● **WHAT IS REQUIRED**: The lines from the top of the data down to the line with "2008 (82, 659)" should be repeated exactly, both ends included.

● **DATA TO PROCESS**:
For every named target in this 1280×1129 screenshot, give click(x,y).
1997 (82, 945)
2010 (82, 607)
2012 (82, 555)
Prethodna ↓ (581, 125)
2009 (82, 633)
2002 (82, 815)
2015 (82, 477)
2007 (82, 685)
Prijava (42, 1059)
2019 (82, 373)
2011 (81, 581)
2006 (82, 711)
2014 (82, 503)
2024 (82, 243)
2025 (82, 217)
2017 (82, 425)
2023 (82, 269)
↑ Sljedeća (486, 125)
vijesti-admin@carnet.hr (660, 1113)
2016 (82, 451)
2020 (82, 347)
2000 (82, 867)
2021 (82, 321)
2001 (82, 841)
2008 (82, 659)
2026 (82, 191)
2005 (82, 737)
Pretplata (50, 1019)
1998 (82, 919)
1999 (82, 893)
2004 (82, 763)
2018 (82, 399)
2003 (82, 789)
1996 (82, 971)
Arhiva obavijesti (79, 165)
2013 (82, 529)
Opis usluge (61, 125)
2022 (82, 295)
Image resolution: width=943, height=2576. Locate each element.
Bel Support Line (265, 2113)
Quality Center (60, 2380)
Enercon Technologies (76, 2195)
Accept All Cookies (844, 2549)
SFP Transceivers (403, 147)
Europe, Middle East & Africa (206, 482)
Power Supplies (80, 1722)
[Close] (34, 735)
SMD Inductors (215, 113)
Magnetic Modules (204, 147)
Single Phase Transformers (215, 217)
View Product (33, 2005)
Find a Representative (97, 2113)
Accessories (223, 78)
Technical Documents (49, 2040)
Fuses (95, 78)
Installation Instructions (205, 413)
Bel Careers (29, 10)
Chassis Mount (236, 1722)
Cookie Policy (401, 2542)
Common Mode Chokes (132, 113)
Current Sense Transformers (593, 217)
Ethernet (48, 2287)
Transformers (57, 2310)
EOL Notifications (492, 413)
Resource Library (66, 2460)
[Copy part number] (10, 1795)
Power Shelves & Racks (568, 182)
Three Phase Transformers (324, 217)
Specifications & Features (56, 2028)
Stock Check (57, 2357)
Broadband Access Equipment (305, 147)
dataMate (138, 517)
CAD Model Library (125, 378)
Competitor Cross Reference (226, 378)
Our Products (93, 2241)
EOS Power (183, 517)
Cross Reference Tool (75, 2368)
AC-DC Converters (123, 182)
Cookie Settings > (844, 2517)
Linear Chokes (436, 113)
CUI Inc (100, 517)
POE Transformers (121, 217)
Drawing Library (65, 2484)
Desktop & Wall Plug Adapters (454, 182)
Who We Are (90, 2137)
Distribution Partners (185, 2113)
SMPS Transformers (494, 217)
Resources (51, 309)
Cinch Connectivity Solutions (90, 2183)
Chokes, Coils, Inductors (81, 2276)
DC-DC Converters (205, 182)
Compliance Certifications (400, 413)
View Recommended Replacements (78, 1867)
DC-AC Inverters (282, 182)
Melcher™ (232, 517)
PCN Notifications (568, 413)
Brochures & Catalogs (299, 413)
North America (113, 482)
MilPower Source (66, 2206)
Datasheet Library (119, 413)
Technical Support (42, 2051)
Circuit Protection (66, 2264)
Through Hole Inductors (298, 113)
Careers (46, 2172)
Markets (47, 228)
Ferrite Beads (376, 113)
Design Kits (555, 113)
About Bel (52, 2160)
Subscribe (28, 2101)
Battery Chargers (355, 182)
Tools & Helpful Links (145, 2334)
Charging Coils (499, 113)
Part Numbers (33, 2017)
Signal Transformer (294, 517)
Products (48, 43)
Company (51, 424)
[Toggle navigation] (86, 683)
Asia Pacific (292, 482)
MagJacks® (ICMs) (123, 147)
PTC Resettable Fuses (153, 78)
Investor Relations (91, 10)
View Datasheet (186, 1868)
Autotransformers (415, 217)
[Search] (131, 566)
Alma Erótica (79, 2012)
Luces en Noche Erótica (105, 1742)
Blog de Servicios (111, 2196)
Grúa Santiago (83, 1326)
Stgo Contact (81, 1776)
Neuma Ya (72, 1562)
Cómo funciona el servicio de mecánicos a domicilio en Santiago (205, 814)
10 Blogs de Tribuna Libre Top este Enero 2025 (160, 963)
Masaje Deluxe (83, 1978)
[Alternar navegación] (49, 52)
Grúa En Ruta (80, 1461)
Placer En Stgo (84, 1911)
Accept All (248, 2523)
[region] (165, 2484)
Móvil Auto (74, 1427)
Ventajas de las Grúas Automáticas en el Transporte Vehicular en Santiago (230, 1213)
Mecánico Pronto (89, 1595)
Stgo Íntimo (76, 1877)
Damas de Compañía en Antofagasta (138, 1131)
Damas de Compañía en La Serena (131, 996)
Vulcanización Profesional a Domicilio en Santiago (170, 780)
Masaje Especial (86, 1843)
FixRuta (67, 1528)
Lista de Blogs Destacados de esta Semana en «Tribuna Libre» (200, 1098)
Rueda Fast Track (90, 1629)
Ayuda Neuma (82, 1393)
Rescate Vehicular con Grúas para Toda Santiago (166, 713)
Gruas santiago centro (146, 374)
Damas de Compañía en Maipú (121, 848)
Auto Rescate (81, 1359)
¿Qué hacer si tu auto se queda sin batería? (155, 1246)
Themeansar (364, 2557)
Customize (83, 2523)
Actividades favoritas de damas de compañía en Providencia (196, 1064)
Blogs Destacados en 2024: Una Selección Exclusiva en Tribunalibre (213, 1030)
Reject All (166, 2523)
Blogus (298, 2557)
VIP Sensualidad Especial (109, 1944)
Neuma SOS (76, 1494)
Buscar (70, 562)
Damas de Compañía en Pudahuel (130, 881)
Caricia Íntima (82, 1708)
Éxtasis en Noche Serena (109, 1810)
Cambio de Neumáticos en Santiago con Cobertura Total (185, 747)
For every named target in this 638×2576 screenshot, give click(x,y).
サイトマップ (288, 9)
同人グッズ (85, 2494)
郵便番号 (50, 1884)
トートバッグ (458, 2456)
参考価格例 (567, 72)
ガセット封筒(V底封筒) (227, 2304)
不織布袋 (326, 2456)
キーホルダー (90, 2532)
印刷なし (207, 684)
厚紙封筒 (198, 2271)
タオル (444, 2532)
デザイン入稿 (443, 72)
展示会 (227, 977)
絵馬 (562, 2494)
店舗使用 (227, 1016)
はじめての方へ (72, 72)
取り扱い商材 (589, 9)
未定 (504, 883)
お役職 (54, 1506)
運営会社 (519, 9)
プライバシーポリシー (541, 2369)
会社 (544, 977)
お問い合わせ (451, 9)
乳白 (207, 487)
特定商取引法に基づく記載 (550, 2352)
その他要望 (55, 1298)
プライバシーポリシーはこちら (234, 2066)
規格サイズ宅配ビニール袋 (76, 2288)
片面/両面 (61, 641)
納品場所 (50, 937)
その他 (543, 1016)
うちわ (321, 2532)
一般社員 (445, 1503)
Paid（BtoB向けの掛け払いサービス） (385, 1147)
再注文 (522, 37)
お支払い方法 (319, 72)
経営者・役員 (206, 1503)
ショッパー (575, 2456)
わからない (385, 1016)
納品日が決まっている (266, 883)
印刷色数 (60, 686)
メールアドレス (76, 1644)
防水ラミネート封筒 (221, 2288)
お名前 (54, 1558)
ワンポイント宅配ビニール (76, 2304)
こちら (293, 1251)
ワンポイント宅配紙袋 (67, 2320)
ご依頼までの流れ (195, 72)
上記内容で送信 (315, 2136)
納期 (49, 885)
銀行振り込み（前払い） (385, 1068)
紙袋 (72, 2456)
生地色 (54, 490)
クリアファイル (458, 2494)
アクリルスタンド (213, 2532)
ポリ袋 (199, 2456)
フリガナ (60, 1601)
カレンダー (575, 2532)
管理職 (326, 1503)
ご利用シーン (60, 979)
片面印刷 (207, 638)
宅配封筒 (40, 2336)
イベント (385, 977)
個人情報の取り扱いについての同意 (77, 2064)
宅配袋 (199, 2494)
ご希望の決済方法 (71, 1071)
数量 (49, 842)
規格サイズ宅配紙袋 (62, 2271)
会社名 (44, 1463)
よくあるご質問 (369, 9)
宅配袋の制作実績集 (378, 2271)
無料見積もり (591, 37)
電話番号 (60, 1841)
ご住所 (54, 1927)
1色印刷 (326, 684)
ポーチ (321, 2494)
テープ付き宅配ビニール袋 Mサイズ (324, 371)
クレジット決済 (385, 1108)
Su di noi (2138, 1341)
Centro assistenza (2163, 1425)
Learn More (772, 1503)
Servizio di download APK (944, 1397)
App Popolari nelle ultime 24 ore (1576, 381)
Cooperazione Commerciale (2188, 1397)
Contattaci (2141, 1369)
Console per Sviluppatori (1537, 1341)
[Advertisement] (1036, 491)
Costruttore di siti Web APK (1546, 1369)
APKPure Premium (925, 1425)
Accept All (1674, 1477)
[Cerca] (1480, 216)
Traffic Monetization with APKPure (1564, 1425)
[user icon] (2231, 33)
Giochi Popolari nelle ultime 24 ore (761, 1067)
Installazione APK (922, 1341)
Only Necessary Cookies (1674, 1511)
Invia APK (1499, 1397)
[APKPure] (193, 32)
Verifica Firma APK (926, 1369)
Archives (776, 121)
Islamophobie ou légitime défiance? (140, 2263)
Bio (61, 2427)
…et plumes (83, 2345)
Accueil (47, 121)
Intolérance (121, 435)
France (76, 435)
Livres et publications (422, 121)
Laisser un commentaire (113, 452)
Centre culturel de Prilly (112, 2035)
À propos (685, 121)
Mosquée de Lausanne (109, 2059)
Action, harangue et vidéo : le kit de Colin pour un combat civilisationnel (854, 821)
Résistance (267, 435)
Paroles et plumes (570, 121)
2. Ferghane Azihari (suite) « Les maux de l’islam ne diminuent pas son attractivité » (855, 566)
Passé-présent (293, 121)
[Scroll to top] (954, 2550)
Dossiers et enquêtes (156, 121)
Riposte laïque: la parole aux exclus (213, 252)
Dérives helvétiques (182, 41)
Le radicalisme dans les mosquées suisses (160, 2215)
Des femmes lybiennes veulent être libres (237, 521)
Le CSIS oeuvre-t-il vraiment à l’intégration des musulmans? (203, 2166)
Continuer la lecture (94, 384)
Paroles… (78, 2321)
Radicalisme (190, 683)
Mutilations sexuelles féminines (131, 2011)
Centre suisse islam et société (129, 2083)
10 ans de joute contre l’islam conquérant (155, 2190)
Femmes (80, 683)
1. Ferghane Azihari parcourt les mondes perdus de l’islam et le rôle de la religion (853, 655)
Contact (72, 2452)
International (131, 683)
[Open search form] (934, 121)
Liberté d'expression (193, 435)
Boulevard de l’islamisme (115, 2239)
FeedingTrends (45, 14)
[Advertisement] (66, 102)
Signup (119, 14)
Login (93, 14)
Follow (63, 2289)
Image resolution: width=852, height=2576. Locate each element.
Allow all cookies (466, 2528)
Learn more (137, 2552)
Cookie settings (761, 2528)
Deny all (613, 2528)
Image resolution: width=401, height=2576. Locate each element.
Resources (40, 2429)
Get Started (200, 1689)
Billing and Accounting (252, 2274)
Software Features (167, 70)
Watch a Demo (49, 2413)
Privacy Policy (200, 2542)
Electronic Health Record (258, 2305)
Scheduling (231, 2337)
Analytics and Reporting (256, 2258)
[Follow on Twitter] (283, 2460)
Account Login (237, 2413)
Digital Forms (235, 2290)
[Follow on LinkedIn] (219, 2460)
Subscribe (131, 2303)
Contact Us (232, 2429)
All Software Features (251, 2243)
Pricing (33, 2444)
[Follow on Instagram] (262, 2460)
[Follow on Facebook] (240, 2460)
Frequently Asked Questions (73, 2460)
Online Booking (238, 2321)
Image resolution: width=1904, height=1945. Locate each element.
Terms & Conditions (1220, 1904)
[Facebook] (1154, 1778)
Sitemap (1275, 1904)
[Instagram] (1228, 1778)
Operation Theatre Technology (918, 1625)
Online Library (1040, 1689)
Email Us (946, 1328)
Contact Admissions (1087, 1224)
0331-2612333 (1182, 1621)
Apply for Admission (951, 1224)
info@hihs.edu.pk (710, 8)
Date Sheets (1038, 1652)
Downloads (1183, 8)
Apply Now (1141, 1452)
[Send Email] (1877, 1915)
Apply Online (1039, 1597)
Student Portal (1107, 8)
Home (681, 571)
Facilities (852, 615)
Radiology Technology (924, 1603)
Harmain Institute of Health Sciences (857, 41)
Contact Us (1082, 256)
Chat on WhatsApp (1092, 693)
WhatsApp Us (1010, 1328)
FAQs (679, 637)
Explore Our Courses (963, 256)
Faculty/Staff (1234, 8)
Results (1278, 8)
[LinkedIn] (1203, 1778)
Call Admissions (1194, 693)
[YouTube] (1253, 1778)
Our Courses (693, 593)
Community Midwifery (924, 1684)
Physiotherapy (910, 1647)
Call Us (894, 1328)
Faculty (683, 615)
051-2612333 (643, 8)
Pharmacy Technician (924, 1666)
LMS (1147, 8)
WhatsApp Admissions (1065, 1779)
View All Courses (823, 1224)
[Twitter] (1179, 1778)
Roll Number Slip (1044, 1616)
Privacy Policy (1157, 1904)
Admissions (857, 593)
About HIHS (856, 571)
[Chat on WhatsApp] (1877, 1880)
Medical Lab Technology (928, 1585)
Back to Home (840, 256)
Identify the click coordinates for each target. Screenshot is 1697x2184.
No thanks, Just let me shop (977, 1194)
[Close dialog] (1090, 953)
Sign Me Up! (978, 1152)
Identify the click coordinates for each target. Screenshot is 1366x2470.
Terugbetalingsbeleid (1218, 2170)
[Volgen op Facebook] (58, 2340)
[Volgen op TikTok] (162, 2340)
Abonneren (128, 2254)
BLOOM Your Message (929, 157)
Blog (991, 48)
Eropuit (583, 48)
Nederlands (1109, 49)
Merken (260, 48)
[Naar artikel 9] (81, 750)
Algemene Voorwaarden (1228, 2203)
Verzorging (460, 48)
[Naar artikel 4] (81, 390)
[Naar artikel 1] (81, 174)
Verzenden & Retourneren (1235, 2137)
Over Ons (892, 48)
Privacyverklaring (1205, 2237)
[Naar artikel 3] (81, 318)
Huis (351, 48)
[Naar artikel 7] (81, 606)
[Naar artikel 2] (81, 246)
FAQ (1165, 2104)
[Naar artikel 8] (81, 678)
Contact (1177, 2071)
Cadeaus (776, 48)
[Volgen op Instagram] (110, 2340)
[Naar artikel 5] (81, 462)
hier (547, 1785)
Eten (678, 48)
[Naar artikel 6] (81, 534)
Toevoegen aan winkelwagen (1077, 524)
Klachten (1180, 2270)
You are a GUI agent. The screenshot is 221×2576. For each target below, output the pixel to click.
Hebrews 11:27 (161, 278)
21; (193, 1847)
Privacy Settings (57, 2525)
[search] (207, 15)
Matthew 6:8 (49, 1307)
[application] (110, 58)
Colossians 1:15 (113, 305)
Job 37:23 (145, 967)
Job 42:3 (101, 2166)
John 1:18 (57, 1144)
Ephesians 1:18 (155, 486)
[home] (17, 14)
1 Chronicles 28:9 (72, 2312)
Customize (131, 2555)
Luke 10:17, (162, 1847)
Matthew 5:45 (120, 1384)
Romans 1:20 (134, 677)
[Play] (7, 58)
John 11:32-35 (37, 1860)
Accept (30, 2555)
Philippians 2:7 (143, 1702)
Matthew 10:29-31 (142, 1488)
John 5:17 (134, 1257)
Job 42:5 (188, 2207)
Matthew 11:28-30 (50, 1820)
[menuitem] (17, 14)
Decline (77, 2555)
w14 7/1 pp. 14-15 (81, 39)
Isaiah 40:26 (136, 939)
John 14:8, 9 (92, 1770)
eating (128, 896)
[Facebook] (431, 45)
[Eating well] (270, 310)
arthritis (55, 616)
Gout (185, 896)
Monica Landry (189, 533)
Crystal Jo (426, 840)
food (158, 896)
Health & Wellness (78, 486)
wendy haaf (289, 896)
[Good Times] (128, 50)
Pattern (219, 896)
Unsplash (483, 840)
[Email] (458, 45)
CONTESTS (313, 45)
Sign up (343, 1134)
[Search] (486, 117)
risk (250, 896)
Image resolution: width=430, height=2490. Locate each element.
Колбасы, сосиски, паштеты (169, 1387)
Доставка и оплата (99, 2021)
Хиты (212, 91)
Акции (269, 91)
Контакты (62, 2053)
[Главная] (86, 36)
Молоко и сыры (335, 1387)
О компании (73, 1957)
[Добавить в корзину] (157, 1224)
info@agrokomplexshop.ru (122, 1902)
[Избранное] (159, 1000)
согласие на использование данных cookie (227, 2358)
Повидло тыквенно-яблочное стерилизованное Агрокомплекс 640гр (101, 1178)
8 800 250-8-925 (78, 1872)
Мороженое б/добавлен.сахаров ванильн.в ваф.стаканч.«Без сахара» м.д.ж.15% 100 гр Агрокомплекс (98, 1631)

● **ANSWER BOX**:
For every named target in this 1280×1129 screenshot, give click(x,y).
1997 (82, 945)
2010 (82, 607)
2012 (82, 555)
Prethodna ↓ (581, 125)
2009 (82, 633)
2002 (82, 815)
2015 (82, 477)
2007 (82, 685)
Prijava (42, 1059)
2019 (82, 373)
2011 (81, 581)
2006 (82, 711)
2014 (82, 503)
2024 (82, 243)
2025 (82, 217)
2017 (82, 425)
2023 (82, 269)
↑ Sljedeća (486, 125)
vijesti-admin@carnet.hr (660, 1113)
2016 (82, 451)
2020 (82, 347)
2000 (82, 867)
2021 (82, 321)
2001 (82, 841)
2008 (82, 659)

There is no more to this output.